Today, Enterprise struggles not to be absorbed by Deltona. In 2000, The Enterprise Preservation Society, inc. (EPS) was established to protect the rural character and history of Enterprise, and to prevent annexation into Deltona. EPS was helpful in obtaining protections from Volusia County, including designation as a Community of Special Interest, implementation of the Enterprise Local Area Plan, which establishes additional landscape and architectural standards, and finally the designation of the Enterprise Historic District, encompassing several blocks of the historic downtown area.
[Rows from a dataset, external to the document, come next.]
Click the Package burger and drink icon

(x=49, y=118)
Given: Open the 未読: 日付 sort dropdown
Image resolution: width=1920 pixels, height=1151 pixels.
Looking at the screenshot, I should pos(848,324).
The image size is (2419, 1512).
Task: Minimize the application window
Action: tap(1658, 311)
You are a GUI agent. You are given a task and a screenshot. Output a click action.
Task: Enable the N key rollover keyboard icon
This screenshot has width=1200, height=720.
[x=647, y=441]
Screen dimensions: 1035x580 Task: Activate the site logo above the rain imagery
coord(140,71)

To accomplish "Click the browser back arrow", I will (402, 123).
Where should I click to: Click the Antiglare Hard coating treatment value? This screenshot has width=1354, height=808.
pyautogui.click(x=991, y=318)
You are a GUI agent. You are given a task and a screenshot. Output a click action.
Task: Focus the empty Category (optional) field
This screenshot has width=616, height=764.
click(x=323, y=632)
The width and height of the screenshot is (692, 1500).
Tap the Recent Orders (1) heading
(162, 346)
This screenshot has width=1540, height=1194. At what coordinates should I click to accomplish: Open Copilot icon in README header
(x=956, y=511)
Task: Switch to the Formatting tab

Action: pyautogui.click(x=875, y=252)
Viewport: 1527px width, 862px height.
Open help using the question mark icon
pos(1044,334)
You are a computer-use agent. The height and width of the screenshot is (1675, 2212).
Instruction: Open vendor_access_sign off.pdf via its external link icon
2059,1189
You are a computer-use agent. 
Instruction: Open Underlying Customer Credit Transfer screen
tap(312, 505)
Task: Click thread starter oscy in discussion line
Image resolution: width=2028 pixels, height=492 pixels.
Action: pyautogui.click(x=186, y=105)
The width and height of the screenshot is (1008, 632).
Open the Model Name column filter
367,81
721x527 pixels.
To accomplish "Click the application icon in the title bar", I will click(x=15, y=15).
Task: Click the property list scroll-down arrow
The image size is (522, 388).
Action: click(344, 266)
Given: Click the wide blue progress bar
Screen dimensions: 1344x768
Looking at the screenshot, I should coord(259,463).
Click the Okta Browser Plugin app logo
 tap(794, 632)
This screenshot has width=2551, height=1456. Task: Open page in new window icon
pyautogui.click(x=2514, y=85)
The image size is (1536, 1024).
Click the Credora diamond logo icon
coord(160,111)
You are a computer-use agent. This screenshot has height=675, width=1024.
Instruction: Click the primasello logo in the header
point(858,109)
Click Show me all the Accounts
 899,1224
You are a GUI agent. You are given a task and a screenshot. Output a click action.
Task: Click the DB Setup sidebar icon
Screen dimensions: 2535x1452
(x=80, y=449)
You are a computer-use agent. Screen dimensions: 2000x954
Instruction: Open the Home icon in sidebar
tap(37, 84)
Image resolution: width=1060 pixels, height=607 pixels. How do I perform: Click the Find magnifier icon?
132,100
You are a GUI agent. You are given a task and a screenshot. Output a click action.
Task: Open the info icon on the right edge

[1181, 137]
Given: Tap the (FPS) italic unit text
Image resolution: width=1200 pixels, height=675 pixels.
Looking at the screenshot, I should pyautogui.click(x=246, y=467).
In 2003, Enterprise Elementary School Building #8 was slated for Demolition, but instead was deeded to EPS. In 2007, with the help of a Volusia ECHO grant, EPS hired Youngblood & Sons to move the building to a vacant property at 360 Main Street, donated to EPS by Sandra and Roy Walters of Enterprise. Following Several years of renovation and thousands of hours of volunteer work, it reopened as the Enterprise Heritage Center & Museum in October, 2014.